A compra de fuzis para a Polícia Militar (PM) em Apucarana e Arapongas é uma grande conquista para ampliar o poder de fogo da corporação nos dois municípios. Todo investimento em segurança pública é bem-vindo, principalmente diante do aumento da criminalidade também em cidades do interior do Paraná nos últimos tempos.
Em Apucarana, oito fuzis de calibre 556 já estão em poder da PM, que iniciou o treinamento dos policiais nos últimos dias. Ao todo, 16 armas desse tipo serão adquiridas pelo governo estadual até o final do ano para reforçar os municípios pertencentes ao 10º Batalhão de Polícia Militar (BPM), com sede em Apucarana.
Em Arapongas, quatro fuzis foram entregues oficialmente ontem à Polícia Militar. Neste caso, o armamento, também de calibre 556, foi adquirido após “vaquinha” entre representantes da comunidade comandada pelo Conselho Comunitário de Segurança (Conseg).
Esse fenômeno, a propósito, não é novo na região. Em vários municípios da região de Ivaiporã, a sociedade também se uniu para comprar fuzis para a PM no começo deste ano.
O reforço no armamento é uma boa notícia. Pode parecer pouco, mas aumentar o potencial de fogo da PM e também da Polícia Civil é essencial no combate ao crime, principalmente das quadrilhas especializadas em assaltos e explosões a caixas eletrônicos, que levam pânico nos pequenos municípios. As ações da quadrilha da dinamite, como esses bandos são chamados, vinham tirando o sono na região. Esses criminosos chegavam aos pequenos municípios fortemente armados. A polícia, sem poder de fogo semelhante, pouco podia fazer para reagir.

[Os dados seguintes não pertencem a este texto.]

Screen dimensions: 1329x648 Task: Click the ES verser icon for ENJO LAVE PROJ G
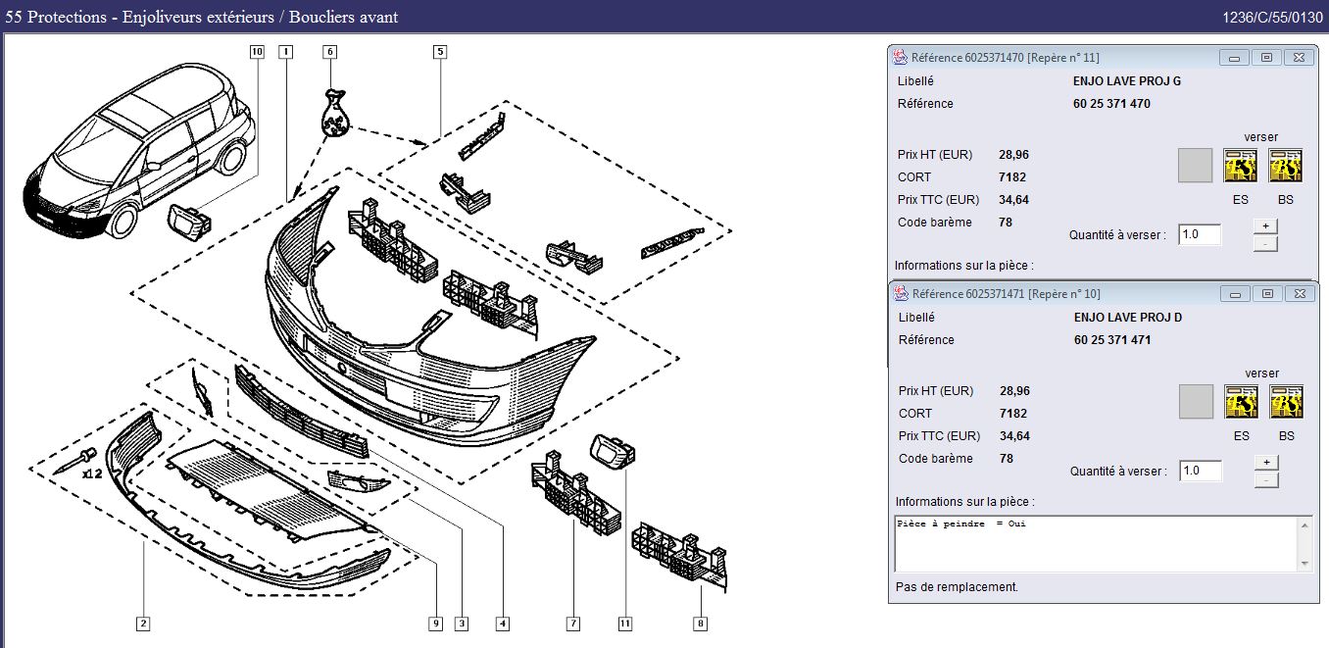coord(1240,166)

Coincidência ou não, os assaltos a bancos e ações da quadrilha da dinamite reduziram consideravelmente após a compra de fuzis no Vale do Ivaí. É claro que trata-se de uma suposição, além do que operações conjuntas das polícias Civil e Militar também desbarataram quadrilhas que vinham atuando na região. De qualquer forma, com o maior poder de fogo da PM, aumentou a sensação de segurança entre a comunidade e também a própria autoestima dos policiais.
Muitos criticam o fato de a comunidade precisar intervir e investir em armamento para polícia. De fato, não é o adequado, mas mostra que a população está disposta a contribuir para reduzir a criminalidade e a violência nos seus municípios. Esse engajamento, no final de contas, é fundamental para tornar uma sociedade.